A close up of the setbacks in the upper portion of the tower. This model solved one of the nagging building questions I had - how to build horizontal plate floors and step the setbacks in increments other than whole or half stud. The trick is obviously to use the vertical center band on the facade to hide slip plane joints between the four quadrants that comprise the corners of each segment of the tower. There are some cool tricks under the skin that hold everything together.
A close up of the crown which uses a lot of metallic silver colored pieces. It would have been nice to clad the entire building in metallic silver plates rather than light grey, but the market prices for those plates are still too costly for the quantities I need. Perhaps for some future Version 2...
In the real tower, there are setbacks at each segment. Using one plate width setbacks at each level would have narrowed the tower too much, so I used them sparingly concentrating them near the top. The number of floors in each segment in the real Jin Mao are based on some mathematical sequences that revolve around the number eight. For the Lego model, I didn't have the design freedom to exactly emulate them - so I winged it a bit.
The plaza and podium. The podium structure houses a shopping mall as well as conference and events centers that service the hotel.
Another closeup of the podium structure. The top was designed to look like an horizontal cocoon slowly opening its wings and preparing for flight. I used flex tubes to curve the roof top.
Another amazing skyscraper, Spencer. Also, congratulations on the museum display. Is that running concurrently with the LEGO Castle exhibit, that I thought was also there now? Are they having sort of a LEGO theme, or was that just coincidence?
Great Job!! I REALLY like the effects at the pinnacle. In fact, I had always wondered what a Jin Mao Tower made by you would look like. Are the plates in between the 1x1 transparents light gray, light bluish gray, or very light gray?
Excellent. I had a chance to take a close look at this amazing model of the Jin Mao yesterday as Spencer put it and his other micro scale skyscrapers into a display case at The Henry Ford museum. The color selection and workmanship are superb. Good luck with the Shanghai World Financial Center!
I've been staring at these photos, totally amazed, for the past hour, trying to envision all the techniques that you've used. (Hopefully I'll steal...borrow some of those ideas!!). Jin Mao Tower has been on my to-do list for a while but I was never able to envision how to delicately taper the individual sections. A problems you've solved and solved well. Just how many cheese slopes did you use?

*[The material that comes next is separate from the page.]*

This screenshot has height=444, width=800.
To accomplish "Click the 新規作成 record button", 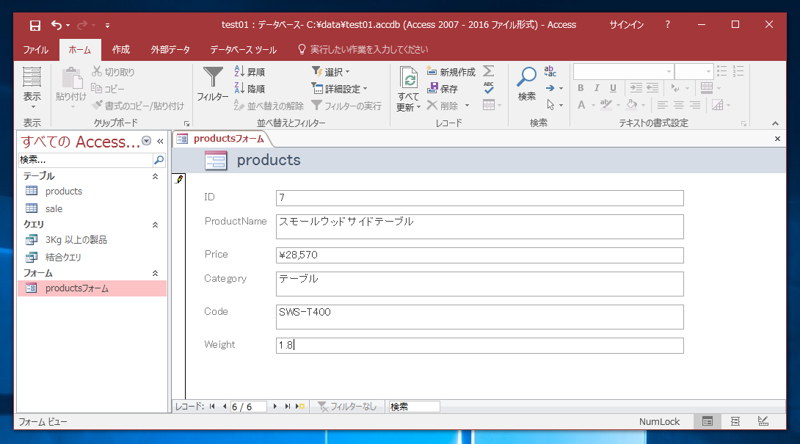I will pyautogui.click(x=451, y=72).

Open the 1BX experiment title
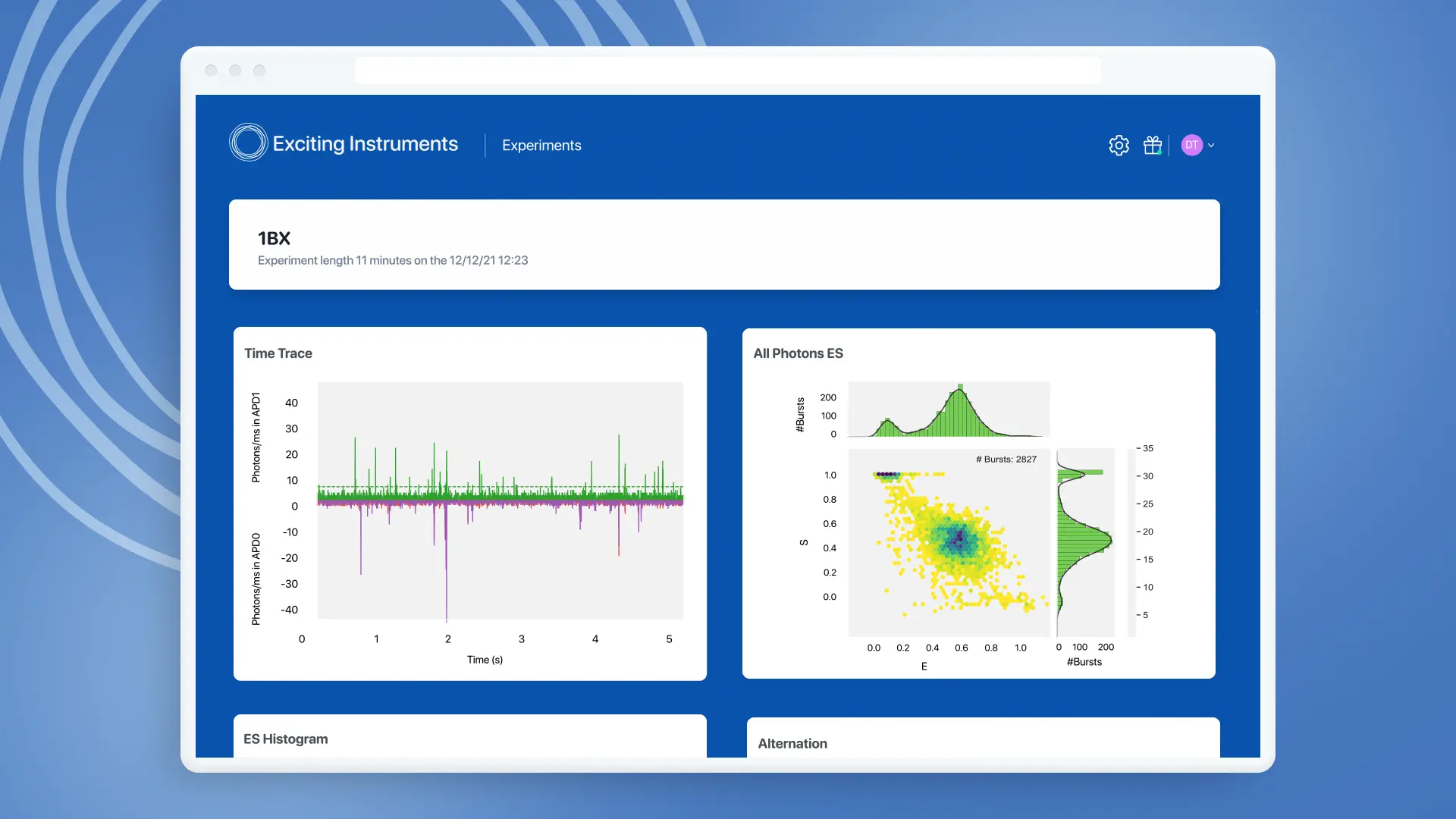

Spencer, AWESOME! I was there in June and again in August, and you did an amazing job! You even did the building at the base that looks like an open book. Good color choice, and you got the shape down too. I don't think there's enough silver colored bricks and slopes out there in all of BrickLink to do that.
Good use of artistic license on the mathematical sturcture to the bldg as well. I think the base section is 12 stories, then a setback, followed by a section of 11 stories, then a setback, etc ten times until you get to the peak. I've studied the shape of this bldg in great detail, so if I approve of it, consider yourself gold seal stamped. I especially like the view looking down, the view you get when you're in the observation decks of the SWFC that sits next door.